I have no major concerns, but some minor comments for the authors to consider.
Minor comments:
Line 34: For a non-expert of models, the reader might don’t know that the model has a very high resolution for all the variables. Probably first state that this resolution issue does not affect the model-based flux estimates.
Line 60: check if this is a typo, “fco2 atm” I think.
Line 61/141: CO2
Line 62: maybe add “often”, …coefficient is often parameterized…
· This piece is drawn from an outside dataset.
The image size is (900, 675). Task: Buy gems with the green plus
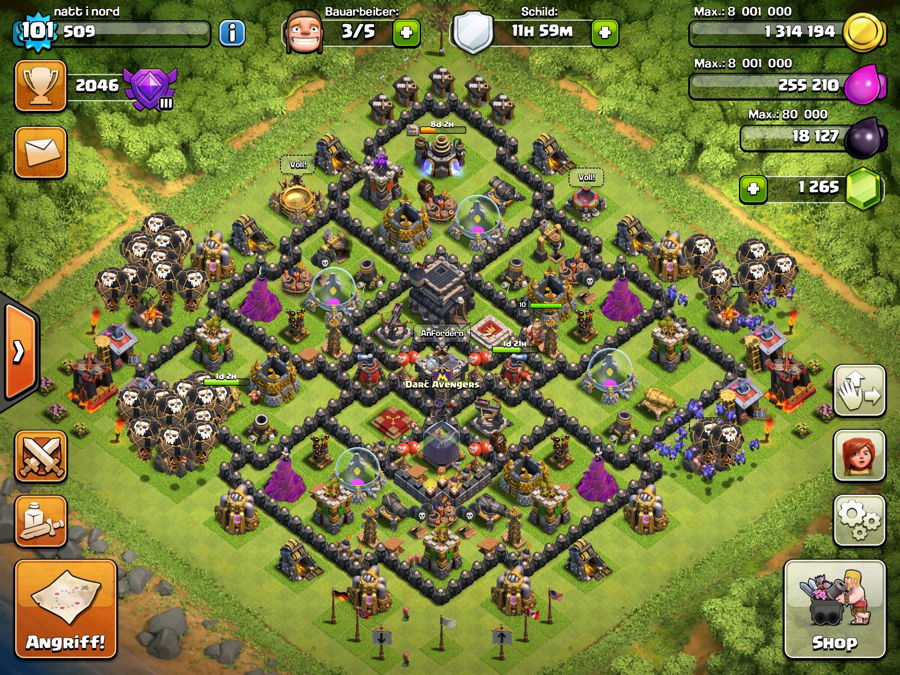[755, 187]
Line 64: “Thus” should be “The”?
Line 70-71, 80-82: I can understand what the authors want to argue here, but I am not sure if I agree on the statements themselves. I agree that the model can simulate the feedback process, but it does not mean the data-based flux estimate does not account for this process. Any feedback occurs in the ocean side should have already been reflected in the observed fCO2w values. I agree that the model is less sensitive to the K, but the model is sensitive to the vertical transport, which is uncertain in the model if I am right. If you want to stress the uncertainties associated the data-based and the model-based flux estimates, I guess a fairer way is to be honest to both methods. Similar comment for the next paragraph. I would suggest including some uncertainty analysis of the models, which does not harmful to any of the results presented in this study.
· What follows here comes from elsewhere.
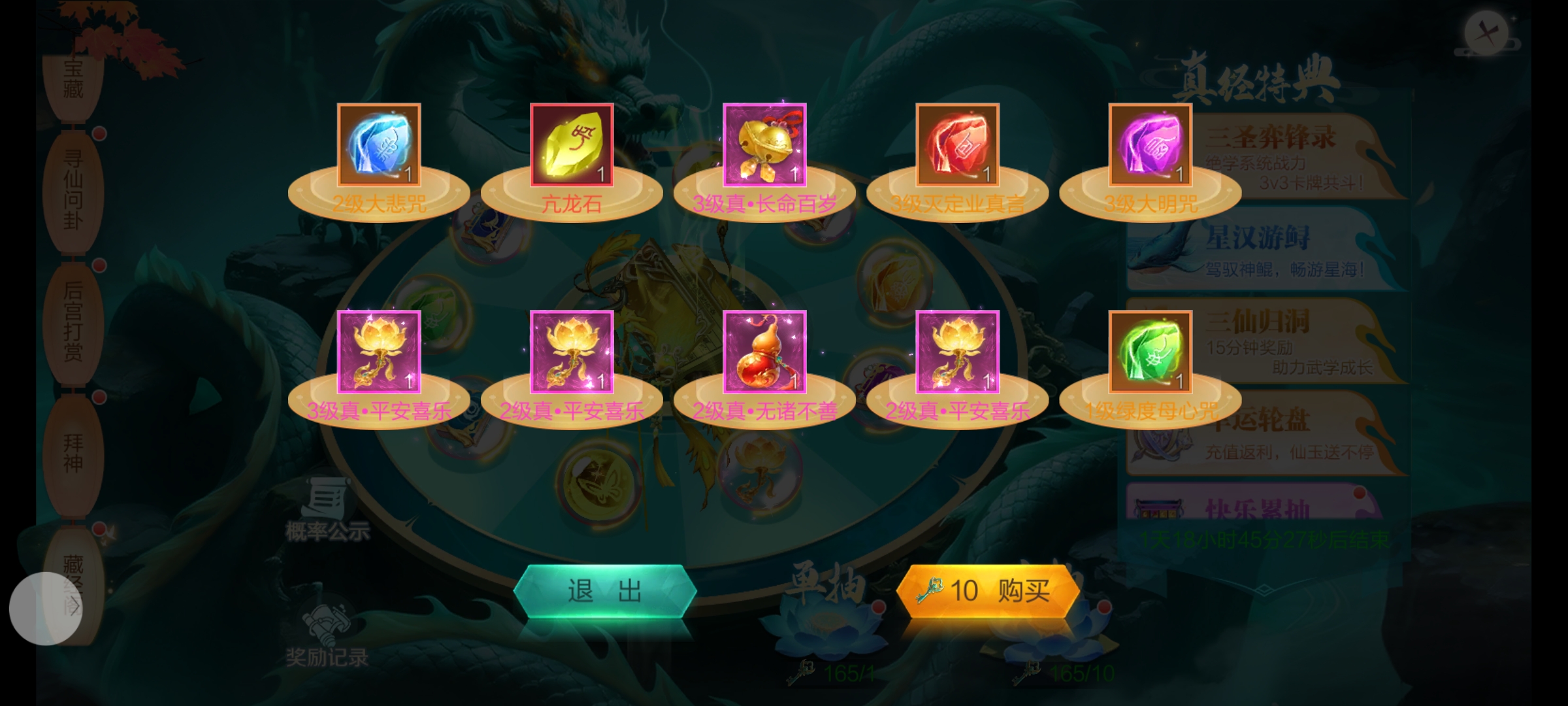Select the green 1级绿度母心咒 gem
This screenshot has height=706, width=1568.
(1150, 352)
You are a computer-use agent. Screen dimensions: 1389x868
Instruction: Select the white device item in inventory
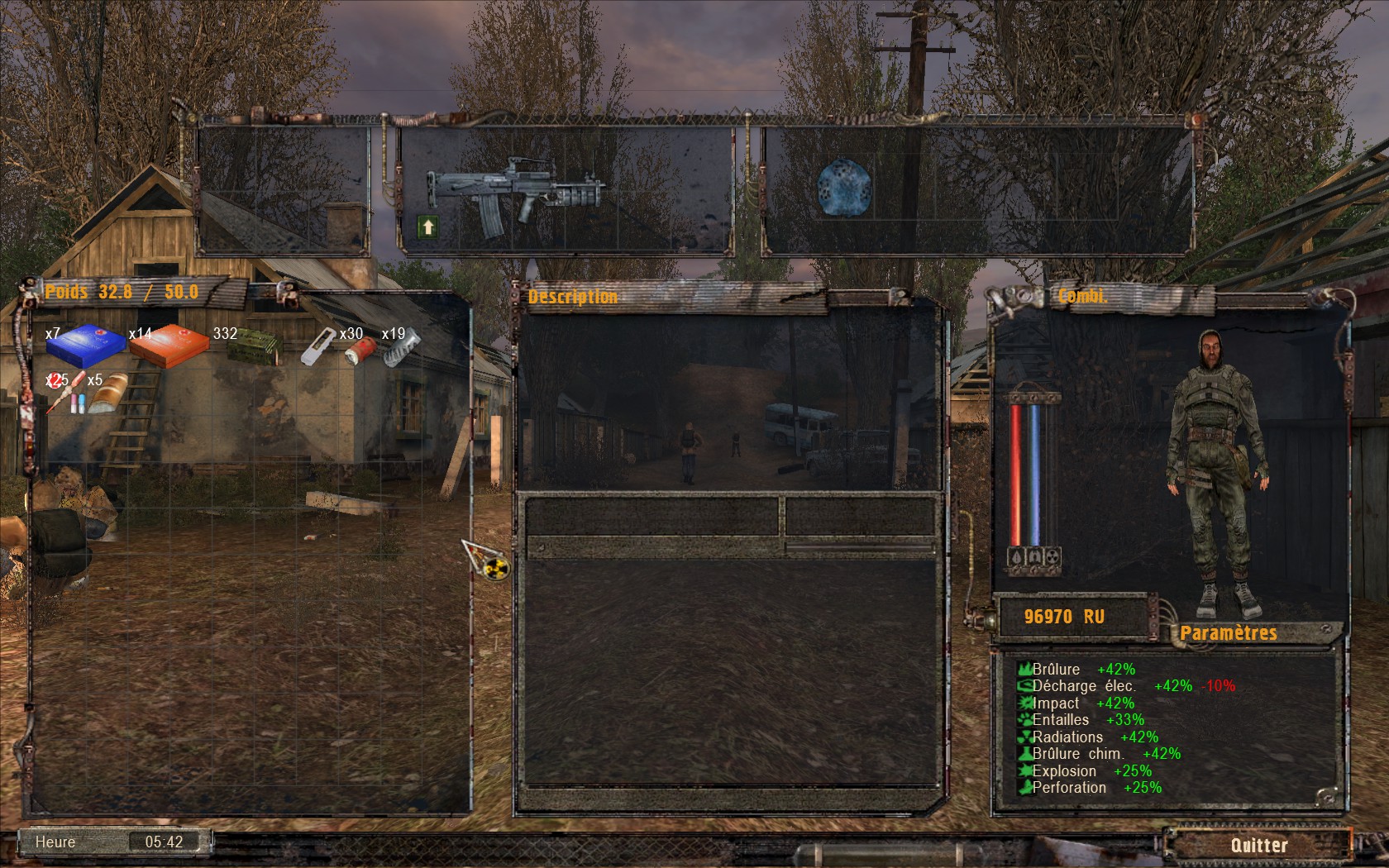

Line 112: missed the right part of the bracket.
Line 173: just a question, looks like the monthly Xco2 is used. If a higher resolution Xco2 is available? Do you think the Xco2 also response to the cyclone? I guess there will be a vertical profile of Xco2, do you think the cyclone will increase the vertical mixing of the atmosphere and results in change of Xco2?
Line 171: Since indicated in line 187 that the ERA5 data is used, the highest resolution of the SST product available (in ERA5) is hourly I believe.
Line 194: ok, this partially answers my question for line 173, but I still curious about your opinions on my question.
Line 224: can you add a sentence why they are different in the end years?
Fig. 1a: the GCB results represent the average of latitude from -60 to 60, right? Probably indicate this information in the caption. Moreover, in the Key points and abstract, look like the conclusion are relevant for the global ocean, but it is in fact for 60oS-60oN, right? I know the averaged flux beyond this range may not significant relative to the global average, but in somewhere of the manuscript, this should be discussed, I think. Fig 14 from Takahashi et al. (2009) could be an example.
Line 268: Two suggestions the authors can consider if they want to include in the discussion: 1) do you think the 14C inventory-constrained K has already include this pressure effect? 2) What do you suggest for the future GCB? Looks like this pressure effect is relatively constant in different years. Do you think we can still use the monthly pressure for the data product (to reduce the calculation), but add 0.12 Pg C yr-1 to the final estimated flux? Or for GCB, they can directly subtract 0.12 Pg c yr-1 from their data-based CO2 sink estimates?
Line 296: Please check if Rustogi et al. (2025) is a model-based study or a data product-based estimate. The recent study by Dong et al. (2025, Nature Communications) highlighted that the bubble-induced asymmetric transfer increases data-based CO2 uptake by 0.3-0.4 Pg C yr-1.